WHAT YOU ARE ASKED TO DO => Could you return all of the records exactly as they stand?

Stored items
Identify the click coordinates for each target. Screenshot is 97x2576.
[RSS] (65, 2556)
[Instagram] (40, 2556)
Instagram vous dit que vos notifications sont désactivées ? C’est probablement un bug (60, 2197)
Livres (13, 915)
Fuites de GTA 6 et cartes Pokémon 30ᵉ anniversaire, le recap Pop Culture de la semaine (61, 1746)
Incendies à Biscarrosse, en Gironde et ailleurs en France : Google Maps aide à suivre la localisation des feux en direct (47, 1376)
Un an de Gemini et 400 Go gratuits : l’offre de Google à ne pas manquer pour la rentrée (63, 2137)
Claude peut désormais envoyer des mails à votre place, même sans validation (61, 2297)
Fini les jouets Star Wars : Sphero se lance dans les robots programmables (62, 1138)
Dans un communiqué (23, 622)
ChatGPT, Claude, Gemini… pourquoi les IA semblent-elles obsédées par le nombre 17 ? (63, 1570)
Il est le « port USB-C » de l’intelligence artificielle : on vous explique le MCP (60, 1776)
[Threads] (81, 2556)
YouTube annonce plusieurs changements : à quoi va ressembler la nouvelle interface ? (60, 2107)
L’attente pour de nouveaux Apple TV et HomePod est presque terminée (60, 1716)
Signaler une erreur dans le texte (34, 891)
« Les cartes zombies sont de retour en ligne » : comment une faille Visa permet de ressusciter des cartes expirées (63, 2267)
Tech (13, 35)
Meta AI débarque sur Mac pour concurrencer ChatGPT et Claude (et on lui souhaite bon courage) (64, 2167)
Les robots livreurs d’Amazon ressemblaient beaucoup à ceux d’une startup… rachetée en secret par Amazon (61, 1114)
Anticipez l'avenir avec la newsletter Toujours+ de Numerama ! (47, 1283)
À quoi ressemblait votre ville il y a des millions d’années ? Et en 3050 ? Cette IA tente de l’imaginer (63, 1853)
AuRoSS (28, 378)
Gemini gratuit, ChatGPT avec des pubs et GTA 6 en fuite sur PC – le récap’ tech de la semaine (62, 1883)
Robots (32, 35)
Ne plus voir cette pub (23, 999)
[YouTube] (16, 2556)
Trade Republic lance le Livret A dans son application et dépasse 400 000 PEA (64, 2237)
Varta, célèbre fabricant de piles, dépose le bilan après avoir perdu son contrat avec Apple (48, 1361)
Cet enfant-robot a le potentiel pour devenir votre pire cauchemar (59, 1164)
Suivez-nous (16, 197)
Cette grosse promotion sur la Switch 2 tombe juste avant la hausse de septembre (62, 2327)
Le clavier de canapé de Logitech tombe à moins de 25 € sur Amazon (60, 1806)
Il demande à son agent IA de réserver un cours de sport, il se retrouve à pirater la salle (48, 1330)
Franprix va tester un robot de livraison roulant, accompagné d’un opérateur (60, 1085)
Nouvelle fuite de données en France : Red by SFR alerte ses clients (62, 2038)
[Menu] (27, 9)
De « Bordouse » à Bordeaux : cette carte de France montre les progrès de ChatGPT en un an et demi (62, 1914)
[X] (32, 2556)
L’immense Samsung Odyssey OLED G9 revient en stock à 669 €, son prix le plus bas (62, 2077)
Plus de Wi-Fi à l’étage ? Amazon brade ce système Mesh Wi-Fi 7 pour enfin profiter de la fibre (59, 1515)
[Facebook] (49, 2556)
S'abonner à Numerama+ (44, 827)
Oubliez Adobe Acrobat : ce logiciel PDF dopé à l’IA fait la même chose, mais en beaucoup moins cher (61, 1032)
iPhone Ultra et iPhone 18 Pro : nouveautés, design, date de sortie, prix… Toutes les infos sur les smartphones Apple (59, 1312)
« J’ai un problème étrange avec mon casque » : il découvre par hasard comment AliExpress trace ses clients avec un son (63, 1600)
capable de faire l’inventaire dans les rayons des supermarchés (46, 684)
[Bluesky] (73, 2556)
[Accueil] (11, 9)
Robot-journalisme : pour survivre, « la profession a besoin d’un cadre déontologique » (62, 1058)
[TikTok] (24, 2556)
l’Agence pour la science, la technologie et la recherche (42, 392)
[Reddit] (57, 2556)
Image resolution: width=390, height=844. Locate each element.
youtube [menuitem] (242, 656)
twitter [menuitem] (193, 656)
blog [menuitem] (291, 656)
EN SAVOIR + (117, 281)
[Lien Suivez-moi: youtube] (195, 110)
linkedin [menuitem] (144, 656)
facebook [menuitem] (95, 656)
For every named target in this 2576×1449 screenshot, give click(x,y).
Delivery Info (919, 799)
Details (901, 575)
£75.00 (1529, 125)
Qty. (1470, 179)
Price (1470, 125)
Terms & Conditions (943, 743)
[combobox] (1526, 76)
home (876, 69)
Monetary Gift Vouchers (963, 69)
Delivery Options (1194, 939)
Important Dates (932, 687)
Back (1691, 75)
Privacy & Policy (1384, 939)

FINAL ANSWER =>
Identify the click coordinates for each target. Screenshot is 97x2576.
[RSS] (65, 2556)
[Instagram] (40, 2556)
Instagram vous dit que vos notifications sont désactivées ? C’est probablement un bug (60, 2197)
Livres (13, 915)
Fuites de GTA 6 et cartes Pokémon 30ᵉ anniversaire, le recap Pop Culture de la semaine (61, 1746)
Incendies à Biscarrosse, en Gironde et ailleurs en France : Google Maps aide à suivre la localisation des feux en direct (47, 1376)
Un an de Gemini et 400 Go gratuits : l’offre de Google à ne pas manquer pour la rentrée (63, 2137)
Claude peut désormais envoyer des mails à votre place, même sans validation (61, 2297)
Fini les jouets Star Wars : Sphero se lance dans les robots programmables (62, 1138)
Dans un communiqué (23, 622)
ChatGPT, Claude, Gemini… pourquoi les IA semblent-elles obsédées par le nombre 17 ? (63, 1570)
Il est le « port USB-C » de l’intelligence artificielle : on vous explique le MCP (60, 1776)
[Threads] (81, 2556)
YouTube annonce plusieurs changements : à quoi va ressembler la nouvelle interface ? (60, 2107)
L’attente pour de nouveaux Apple TV et HomePod est presque terminée (60, 1716)
Signaler une erreur dans le texte (34, 891)
« Les cartes zombies sont de retour en ligne » : comment une faille Visa permet de ressusciter des cartes expirées (63, 2267)
Tech (13, 35)
Meta AI débarque sur Mac pour concurrencer ChatGPT et Claude (et on lui souhaite bon courage) (64, 2167)
Les robots livreurs d’Amazon ressemblaient beaucoup à ceux d’une startup… rachetée en secret par Amazon (61, 1114)
Anticipez l'avenir avec la newsletter Toujours+ de Numerama ! (47, 1283)
À quoi ressemblait votre ville il y a des millions d’années ? Et en 3050 ? Cette IA tente de l’imaginer (63, 1853)
AuRoSS (28, 378)
Gemini gratuit, ChatGPT avec des pubs et GTA 6 en fuite sur PC – le récap’ tech de la semaine (62, 1883)
Robots (32, 35)
Ne plus voir cette pub (23, 999)
[YouTube] (16, 2556)
Trade Republic lance le Livret A dans son application et dépasse 400 000 PEA (64, 2237)
Varta, célèbre fabricant de piles, dépose le bilan après avoir perdu son contrat avec Apple (48, 1361)
Cet enfant-robot a le potentiel pour devenir votre pire cauchemar (59, 1164)
Suivez-nous (16, 197)
Cette grosse promotion sur la Switch 2 tombe juste avant la hausse de septembre (62, 2327)
Le clavier de canapé de Logitech tombe à moins de 25 € sur Amazon (60, 1806)
Il demande à son agent IA de réserver un cours de sport, il se retrouve à pirater la salle (48, 1330)
Franprix va tester un robot de livraison roulant, accompagné d’un opérateur (60, 1085)
Nouvelle fuite de données en France : Red by SFR alerte ses clients (62, 2038)
[Menu] (27, 9)
De « Bordouse » à Bordeaux : cette carte de France montre les progrès de ChatGPT en un an et demi (62, 1914)
[X] (32, 2556)
L’immense Samsung Odyssey OLED G9 revient en stock à 669 €, son prix le plus bas (62, 2077)
Plus de Wi-Fi à l’étage ? Amazon brade ce système Mesh Wi-Fi 7 pour enfin profiter de la fibre (59, 1515)
[Facebook] (49, 2556)
S'abonner à Numerama+ (44, 827)
Oubliez Adobe Acrobat : ce logiciel PDF dopé à l’IA fait la même chose, mais en beaucoup moins cher (61, 1032)
iPhone Ultra et iPhone 18 Pro : nouveautés, design, date de sortie, prix… Toutes les infos sur les smartphones Apple (59, 1312)
« J’ai un problème étrange avec mon casque » : il découvre par hasard comment AliExpress trace ses clients avec un son (63, 1600)
capable de faire l’inventaire dans les rayons des supermarchés (46, 684)
[Bluesky] (73, 2556)
[Accueil] (11, 9)
Robot-journalisme : pour survivre, « la profession a besoin d’un cadre déontologique » (62, 1058)
[TikTok] (24, 2556)
l’Agence pour la science, la technologie et la recherche (42, 392)
[Reddit] (57, 2556)
Image resolution: width=390, height=844. Locate each element.
youtube [menuitem] (242, 656)
twitter [menuitem] (193, 656)
blog [menuitem] (291, 656)
EN SAVOIR + (117, 281)
[Lien Suivez-moi: youtube] (195, 110)
linkedin [menuitem] (144, 656)
facebook [menuitem] (95, 656)
For every named target in this 2576×1449 screenshot, give click(x,y).
Delivery Info (919, 799)
Details (901, 575)
£75.00 (1529, 125)
Qty. (1470, 179)
Price (1470, 125)
Terms & Conditions (943, 743)
[combobox] (1526, 76)
home (876, 69)
Monetary Gift Vouchers (963, 69)
Delivery Options (1194, 939)
Important Dates (932, 687)
Back (1691, 75)
Privacy & Policy (1384, 939)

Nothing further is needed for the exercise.